Samuel Cranny-Evans, analista militar do think tank Royal United Services Institute, em Londres, diz que não é apenas o treinamento de combate que faz falta: “Há muito a aprender em termos de coordenação e cooperação com uma equipe. E é bastante demorado”.

Conscritos e presidiários

A situação é ainda mais delicada no caso dos conscritos, soldados recrutados pelo governo e enviados ao campo de batalha mesmo contra a própria vontade. Nessas situações, o envio à guerra só é permitido pela legislação russa após quatro meses de serviço militar.

Desde o início do conflito, Moscou afirma que apenas soldados profissionais fazem parte do que o governo classifica como “operação militar especial“. Em março, porém, o Ministério da Defesa admitiu que alguns conscritos foram enviados por engano, mas já teriam sido levados de volta à Rússia. Inclusive, houve a promessa de punições aos oficiais que os enviaram à guerra.

Já a ONG de direitos humanos Gulagu.net, que monitora o sistema carcerário do país, diz que detentos também têm sido convocados para a guerra pela FSB (Agência de Segurança Federal, da sigla em inglês) e pelo Wagner Group, uma organização paramilitar que serve aos interesses do Kremlin e esta ativa na Ucrânia. Os centros de recrutamento seriam colônias penais das regiões de São Petesburgo, Tver, Ryazan, Smolensk, Rostov, Voronezh e Lipetsk.

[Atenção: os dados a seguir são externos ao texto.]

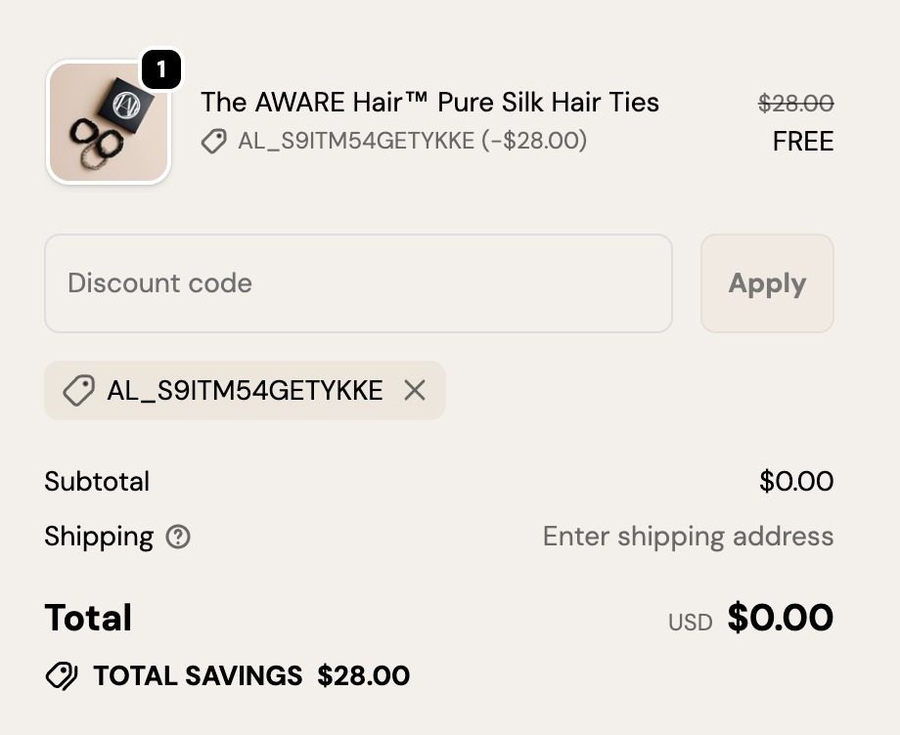Click the hair ties product thumbnail

point(108,121)
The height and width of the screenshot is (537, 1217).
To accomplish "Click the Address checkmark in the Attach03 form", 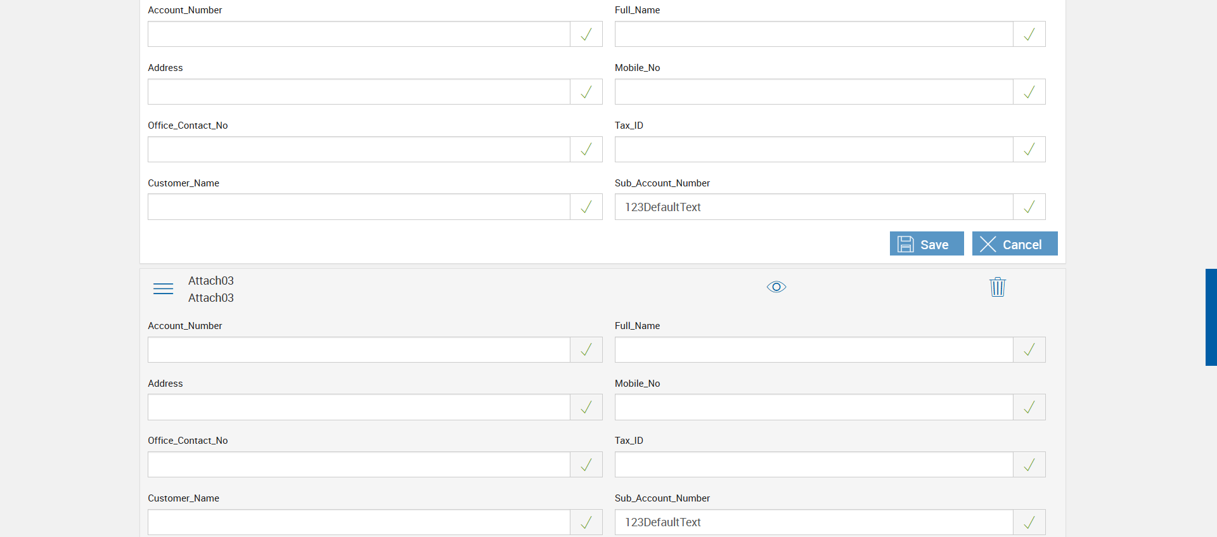I will tap(586, 408).
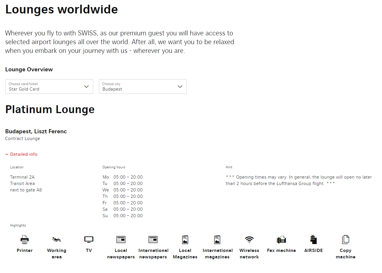Image resolution: width=382 pixels, height=273 pixels.
Task: Click the Platinum Lounge heading
Action: (50, 110)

De acordo com Vladimir Osechkin, chefe da ONG, o recrutamento nas prisões chegou a ser feito pessoalmente por Yevgeny Prigozhin, principal financiador do Wagner Group e importante aliado de Putin. Ele foi a algumas unidades prisionais oferecer o perdão presidencial em troca dos serviços no campo de batalhas na Ucrânia. Um preso que presenciou o recrutamento afirmou que condenados por homicídio premeditado e roubo são especialmente bem-vindos, nas palavras do recrutador.